▶ YOUR GOAL:
When the word "axis" shows up in a line of the records below, copy that line.

▶ DATA:
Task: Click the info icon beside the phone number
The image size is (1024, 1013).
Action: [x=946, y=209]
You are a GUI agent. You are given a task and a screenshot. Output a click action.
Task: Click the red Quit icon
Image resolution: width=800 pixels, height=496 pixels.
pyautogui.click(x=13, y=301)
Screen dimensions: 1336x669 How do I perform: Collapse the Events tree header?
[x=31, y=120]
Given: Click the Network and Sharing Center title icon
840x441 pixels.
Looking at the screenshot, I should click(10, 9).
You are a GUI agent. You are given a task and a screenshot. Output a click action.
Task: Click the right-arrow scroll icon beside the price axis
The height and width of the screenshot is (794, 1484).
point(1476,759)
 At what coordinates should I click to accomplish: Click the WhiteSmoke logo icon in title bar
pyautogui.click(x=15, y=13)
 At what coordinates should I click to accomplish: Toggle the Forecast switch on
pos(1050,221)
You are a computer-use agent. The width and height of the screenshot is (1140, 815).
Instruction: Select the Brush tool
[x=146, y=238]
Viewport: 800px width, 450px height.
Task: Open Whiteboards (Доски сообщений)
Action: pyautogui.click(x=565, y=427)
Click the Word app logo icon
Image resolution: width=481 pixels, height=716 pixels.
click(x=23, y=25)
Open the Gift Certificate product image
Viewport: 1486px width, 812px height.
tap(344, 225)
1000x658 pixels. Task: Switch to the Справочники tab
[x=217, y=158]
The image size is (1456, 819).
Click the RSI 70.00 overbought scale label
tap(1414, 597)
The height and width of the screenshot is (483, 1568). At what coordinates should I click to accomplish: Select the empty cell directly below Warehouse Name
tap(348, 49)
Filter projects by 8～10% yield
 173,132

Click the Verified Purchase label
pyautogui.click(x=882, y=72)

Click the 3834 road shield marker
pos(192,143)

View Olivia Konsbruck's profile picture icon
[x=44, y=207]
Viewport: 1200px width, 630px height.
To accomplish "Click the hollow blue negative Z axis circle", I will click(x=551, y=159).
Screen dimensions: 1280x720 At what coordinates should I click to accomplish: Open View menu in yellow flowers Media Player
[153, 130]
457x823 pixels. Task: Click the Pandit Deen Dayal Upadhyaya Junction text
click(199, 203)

▶ EXERCISE SOLUTION:
Task: Click the right-arrow scroll icon beside the price axis
To accomplish "Click the hollow blue negative Z axis circle", I will click(x=551, y=159).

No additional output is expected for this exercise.